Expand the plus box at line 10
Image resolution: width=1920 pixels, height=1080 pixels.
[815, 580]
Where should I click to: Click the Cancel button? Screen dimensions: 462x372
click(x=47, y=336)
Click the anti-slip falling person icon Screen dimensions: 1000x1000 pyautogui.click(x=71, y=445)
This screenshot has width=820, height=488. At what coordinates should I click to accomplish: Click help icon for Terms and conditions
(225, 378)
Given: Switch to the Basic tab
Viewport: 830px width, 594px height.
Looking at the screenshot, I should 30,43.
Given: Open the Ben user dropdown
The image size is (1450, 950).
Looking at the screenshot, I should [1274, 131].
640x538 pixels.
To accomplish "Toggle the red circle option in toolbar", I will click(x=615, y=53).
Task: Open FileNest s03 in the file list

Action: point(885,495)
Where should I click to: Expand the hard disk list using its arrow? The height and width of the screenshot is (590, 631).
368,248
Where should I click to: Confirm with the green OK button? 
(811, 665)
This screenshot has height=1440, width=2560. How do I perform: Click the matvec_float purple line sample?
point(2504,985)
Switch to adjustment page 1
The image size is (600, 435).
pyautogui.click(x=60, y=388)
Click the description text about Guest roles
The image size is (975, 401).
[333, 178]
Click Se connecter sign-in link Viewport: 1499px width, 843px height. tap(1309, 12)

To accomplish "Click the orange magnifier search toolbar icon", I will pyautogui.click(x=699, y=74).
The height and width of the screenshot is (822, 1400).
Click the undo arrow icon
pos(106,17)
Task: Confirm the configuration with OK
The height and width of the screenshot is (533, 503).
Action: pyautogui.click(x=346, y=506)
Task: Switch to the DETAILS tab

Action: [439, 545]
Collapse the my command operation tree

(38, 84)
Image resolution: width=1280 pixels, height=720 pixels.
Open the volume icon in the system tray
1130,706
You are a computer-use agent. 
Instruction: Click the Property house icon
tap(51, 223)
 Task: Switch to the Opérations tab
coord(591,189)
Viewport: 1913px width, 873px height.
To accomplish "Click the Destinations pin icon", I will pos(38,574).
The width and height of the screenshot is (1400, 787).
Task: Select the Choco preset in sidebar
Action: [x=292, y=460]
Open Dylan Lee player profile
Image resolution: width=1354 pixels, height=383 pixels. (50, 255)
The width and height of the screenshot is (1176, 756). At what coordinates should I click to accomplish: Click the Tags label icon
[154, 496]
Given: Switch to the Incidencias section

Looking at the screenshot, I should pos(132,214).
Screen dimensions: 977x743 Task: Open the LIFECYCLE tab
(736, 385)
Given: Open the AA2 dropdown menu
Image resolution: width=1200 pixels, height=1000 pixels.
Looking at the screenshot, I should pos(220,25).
********
* [Directions]:
Write out the data above line for line, with no changes.

* [Response below]:
Expand the plus box at line 10
Image resolution: width=1920 pixels, height=1080 pixels.
[815, 580]
Where should I click to: Click the Cancel button? Screen dimensions: 462x372
click(x=47, y=336)
Click the anti-slip falling person icon Screen dimensions: 1000x1000 pyautogui.click(x=71, y=445)
This screenshot has width=820, height=488. At what coordinates should I click to accomplish: Click help icon for Terms and conditions
(225, 378)
Given: Switch to the Basic tab
Viewport: 830px width, 594px height.
Looking at the screenshot, I should 30,43.
Given: Open the Ben user dropdown
The image size is (1450, 950).
Looking at the screenshot, I should [1274, 131].
640x538 pixels.
To accomplish "Toggle the red circle option in toolbar", I will click(x=615, y=53).
Task: Open FileNest s03 in the file list

Action: point(885,495)
Where should I click to: Expand the hard disk list using its arrow? The height and width of the screenshot is (590, 631).
368,248
Where should I click to: Confirm with the green OK button? 
(811, 665)
This screenshot has height=1440, width=2560. How do I perform: Click the matvec_float purple line sample?
point(2504,985)
Switch to adjustment page 1
The image size is (600, 435).
pyautogui.click(x=60, y=388)
Click the description text about Guest roles
The image size is (975, 401).
[333, 178]
Click Se connecter sign-in link Viewport: 1499px width, 843px height. tap(1309, 12)

To accomplish "Click the orange magnifier search toolbar icon", I will pyautogui.click(x=699, y=74).
The height and width of the screenshot is (822, 1400).
Click the undo arrow icon
pos(106,17)
Task: Confirm the configuration with OK
The height and width of the screenshot is (533, 503).
Action: pyautogui.click(x=346, y=506)
Task: Switch to the DETAILS tab

Action: [439, 545]
Collapse the my command operation tree

(38, 84)
Image resolution: width=1280 pixels, height=720 pixels.
Open the volume icon in the system tray
1130,706
You are a computer-use agent. 
Instruction: Click the Property house icon
tap(51, 223)
 Task: Switch to the Opérations tab
coord(591,189)
Viewport: 1913px width, 873px height.
To accomplish "Click the Destinations pin icon", I will pos(38,574).
The width and height of the screenshot is (1400, 787).
Task: Select the Choco preset in sidebar
Action: [x=292, y=460]
Open Dylan Lee player profile
Image resolution: width=1354 pixels, height=383 pixels. (50, 255)
The width and height of the screenshot is (1176, 756). At what coordinates should I click to accomplish: Click the Tags label icon
[154, 496]
Given: Switch to the Incidencias section

Looking at the screenshot, I should pos(132,214).
Screen dimensions: 977x743 Task: Open the LIFECYCLE tab
(736, 385)
Given: Open the AA2 dropdown menu
Image resolution: width=1200 pixels, height=1000 pixels.
Looking at the screenshot, I should pos(220,25).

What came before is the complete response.